05 octubre 2013

Papel de plata

Joan Pau Inarejos
Hay objetos cotidianos que sorprenden por su nombre aristocrático. Por ejemplo, el papel de plata. A oídos de un extraterrestre, eso de envolver los bocadillos con un mineral precioso debe de ser como atar a los perros con longanizas: un delirante despilfarro. Sin embargo, ahí está el hijo doméstico del aluminio, llenando de brillos efímeros nuestras vidas, abrazando tortillas y embutidos a pesar de las admoniciones de los ecologistas.

El papel de plata es toda una condensación poética: lo sublime y lo pedestre se amalgaman en su piel reluciente. Su voz de tempestad al ser desenrollado anuncia un carácter rudo y jupiterino, pero se torna lo más manso cuando lo doblegamos. Es una plata hogareña y maleable, vecina del estropajo de níquel y dócilmente resignada a su destino como lecho del horno. Ahí y solamente ahí, en las ardientes entrañas de la cocina, se encuentra su nicho y su eterno purgatorio. Nunca hay que olvidar la prohibición ritual de sepultarlo en el microondas, so pena de maldiciones eléctricas.
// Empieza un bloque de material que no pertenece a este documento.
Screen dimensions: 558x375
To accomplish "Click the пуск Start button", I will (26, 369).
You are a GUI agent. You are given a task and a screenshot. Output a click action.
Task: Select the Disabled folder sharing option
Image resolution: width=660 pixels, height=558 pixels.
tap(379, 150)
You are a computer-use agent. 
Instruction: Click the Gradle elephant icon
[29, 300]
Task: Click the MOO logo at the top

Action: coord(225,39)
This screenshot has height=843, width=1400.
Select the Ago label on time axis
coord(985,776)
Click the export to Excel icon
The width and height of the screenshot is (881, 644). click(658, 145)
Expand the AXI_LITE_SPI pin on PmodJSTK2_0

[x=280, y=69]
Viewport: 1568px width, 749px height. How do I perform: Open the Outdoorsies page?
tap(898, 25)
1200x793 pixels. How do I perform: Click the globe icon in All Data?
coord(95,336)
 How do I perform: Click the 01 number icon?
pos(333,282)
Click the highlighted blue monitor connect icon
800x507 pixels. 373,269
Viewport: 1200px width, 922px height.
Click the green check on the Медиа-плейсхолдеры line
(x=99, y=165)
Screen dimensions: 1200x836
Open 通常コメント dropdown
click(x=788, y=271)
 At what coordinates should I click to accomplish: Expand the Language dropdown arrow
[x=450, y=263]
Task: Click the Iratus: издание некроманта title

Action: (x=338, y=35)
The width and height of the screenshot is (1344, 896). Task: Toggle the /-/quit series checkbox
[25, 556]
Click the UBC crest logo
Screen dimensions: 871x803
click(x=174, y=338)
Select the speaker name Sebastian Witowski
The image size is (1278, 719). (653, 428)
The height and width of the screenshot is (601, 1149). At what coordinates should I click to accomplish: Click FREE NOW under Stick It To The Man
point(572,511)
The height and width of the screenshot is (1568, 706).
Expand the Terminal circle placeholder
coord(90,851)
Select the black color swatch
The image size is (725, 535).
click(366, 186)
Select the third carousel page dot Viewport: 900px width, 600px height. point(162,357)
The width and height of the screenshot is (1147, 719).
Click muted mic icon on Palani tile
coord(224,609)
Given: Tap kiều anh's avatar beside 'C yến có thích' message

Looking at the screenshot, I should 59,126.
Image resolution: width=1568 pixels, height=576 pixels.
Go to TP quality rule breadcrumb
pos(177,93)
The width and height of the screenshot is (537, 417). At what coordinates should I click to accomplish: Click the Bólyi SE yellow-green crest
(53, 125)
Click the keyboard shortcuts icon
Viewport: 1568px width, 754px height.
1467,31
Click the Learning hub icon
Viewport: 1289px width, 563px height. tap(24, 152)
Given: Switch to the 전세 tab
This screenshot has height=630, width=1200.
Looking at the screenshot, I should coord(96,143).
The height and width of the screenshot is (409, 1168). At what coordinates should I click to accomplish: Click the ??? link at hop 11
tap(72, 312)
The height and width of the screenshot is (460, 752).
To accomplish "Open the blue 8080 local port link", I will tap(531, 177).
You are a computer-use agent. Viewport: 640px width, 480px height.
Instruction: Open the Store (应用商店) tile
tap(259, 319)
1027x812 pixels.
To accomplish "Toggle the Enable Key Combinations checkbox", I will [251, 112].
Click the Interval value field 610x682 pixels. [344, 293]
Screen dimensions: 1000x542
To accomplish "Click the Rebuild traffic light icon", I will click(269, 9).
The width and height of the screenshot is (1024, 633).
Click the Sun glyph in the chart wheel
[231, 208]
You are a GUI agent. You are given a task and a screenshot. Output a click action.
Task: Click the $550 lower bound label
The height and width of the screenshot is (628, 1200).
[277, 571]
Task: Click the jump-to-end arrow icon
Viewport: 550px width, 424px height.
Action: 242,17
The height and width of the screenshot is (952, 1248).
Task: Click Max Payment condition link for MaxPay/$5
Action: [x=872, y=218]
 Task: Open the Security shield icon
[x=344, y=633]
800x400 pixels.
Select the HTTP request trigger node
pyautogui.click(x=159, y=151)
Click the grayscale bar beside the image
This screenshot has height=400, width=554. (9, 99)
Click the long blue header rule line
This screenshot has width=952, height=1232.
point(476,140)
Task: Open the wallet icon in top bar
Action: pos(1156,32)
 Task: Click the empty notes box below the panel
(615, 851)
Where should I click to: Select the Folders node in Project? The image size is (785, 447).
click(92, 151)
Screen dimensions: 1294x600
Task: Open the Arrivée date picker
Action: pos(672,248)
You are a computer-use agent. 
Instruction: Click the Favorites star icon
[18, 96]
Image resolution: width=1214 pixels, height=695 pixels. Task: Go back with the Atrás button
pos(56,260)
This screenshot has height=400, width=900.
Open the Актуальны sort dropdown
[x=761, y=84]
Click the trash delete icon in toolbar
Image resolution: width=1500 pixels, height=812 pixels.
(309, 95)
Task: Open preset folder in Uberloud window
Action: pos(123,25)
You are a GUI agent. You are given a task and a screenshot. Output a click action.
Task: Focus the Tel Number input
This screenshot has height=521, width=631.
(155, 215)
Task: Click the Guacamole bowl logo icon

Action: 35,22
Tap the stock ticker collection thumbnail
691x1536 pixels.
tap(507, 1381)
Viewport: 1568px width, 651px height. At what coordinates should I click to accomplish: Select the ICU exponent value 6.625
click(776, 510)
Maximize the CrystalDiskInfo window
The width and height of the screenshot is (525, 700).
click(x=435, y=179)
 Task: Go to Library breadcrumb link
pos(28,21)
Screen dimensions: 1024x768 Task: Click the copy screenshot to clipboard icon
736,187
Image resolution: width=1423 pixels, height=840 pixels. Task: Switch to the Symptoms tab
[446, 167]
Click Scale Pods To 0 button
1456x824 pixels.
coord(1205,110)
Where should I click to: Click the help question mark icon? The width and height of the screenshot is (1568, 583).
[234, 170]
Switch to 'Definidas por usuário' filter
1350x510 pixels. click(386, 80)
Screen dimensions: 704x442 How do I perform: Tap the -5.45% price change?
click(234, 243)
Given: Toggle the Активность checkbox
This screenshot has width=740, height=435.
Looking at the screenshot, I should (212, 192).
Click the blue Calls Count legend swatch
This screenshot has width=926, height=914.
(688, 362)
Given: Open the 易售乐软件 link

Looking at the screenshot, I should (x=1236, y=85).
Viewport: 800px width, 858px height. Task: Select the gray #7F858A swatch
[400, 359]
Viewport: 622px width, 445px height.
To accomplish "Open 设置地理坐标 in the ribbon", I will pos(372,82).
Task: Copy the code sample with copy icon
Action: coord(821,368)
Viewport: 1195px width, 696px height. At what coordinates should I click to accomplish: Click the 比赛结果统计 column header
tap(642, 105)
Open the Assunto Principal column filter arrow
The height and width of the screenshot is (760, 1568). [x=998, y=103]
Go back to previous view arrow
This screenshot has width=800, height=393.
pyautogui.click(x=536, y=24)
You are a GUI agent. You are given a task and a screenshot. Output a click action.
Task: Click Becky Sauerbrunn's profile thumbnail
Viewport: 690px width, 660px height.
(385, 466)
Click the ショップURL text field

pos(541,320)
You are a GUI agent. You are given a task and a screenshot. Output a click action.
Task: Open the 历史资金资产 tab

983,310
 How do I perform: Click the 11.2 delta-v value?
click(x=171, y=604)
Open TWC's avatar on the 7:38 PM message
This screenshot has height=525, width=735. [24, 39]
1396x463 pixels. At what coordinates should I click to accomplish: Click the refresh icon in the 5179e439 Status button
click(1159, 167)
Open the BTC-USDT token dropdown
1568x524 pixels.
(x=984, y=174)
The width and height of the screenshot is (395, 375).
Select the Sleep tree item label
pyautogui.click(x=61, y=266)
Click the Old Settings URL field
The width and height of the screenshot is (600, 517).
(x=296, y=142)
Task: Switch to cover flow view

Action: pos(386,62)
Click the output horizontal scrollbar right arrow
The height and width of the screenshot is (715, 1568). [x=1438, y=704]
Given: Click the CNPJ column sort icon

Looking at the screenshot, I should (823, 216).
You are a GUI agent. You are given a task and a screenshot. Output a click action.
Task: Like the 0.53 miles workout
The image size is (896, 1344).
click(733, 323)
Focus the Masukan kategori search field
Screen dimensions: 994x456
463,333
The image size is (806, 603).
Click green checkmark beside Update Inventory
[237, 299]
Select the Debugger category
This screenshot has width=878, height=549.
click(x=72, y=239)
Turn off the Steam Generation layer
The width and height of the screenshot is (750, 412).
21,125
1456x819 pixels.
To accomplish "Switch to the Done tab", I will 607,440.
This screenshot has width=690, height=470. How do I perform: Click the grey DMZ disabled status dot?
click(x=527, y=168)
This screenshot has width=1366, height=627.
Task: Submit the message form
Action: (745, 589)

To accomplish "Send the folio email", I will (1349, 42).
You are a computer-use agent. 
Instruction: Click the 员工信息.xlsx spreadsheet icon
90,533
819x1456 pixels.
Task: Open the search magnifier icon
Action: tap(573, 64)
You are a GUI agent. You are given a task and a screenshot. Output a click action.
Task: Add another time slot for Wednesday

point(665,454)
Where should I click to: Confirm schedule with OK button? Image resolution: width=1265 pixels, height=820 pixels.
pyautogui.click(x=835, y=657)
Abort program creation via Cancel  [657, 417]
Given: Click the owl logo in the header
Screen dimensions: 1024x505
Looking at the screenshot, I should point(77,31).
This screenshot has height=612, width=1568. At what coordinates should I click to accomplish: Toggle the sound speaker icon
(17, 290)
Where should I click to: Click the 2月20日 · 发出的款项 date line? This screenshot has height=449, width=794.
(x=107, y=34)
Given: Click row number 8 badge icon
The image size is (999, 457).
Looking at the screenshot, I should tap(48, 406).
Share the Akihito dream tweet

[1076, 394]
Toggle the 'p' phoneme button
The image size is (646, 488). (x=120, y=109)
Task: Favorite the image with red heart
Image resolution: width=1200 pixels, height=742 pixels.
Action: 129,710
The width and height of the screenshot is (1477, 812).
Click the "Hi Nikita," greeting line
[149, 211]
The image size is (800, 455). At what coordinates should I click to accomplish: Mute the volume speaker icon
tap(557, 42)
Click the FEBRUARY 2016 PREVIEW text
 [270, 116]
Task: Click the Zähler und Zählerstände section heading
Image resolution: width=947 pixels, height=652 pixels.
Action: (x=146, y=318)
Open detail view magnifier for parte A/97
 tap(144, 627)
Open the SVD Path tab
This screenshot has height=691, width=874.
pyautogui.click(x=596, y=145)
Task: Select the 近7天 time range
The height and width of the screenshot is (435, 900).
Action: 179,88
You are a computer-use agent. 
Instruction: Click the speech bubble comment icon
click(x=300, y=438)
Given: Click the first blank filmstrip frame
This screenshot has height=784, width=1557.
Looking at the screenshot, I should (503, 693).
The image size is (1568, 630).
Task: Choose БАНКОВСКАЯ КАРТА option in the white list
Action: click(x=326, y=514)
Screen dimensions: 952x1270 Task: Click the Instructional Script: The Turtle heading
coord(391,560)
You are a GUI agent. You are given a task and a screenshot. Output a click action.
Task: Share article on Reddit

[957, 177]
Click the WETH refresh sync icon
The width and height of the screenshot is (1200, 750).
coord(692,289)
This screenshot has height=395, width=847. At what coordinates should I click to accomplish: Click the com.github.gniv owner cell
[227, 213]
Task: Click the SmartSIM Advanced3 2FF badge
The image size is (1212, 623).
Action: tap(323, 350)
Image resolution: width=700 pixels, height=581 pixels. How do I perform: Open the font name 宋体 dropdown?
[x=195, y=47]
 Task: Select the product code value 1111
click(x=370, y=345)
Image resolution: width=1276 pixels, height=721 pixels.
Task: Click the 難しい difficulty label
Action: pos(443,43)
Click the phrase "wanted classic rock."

De niño me fascinaba la vulnerabilidad de este material, oculta bajo una apariencia noble. Hacer una bola de papel de aluminio es envejecerlo para siempre, puesto que jamás se recupera de sus arrugas. Y al revés: contemplar su virgen tersura es como tener entre los dedos una rosa perenne, que nunca va a marchitarse si no es por ti. 

Sólo tiene una vida y la entrega generosamente. Puede proteger las esquinas para que no se salpiquen con la pintura, puede rodear unos cabellos recién teñidos, puede incluso simular el cauce del río en los belenes navideños. Pero será su último servicio. Como mucho, la humilde kryptonita abrillanta un tiempo las papeleras o siembra los patios de los colegios de pequeños asteroides.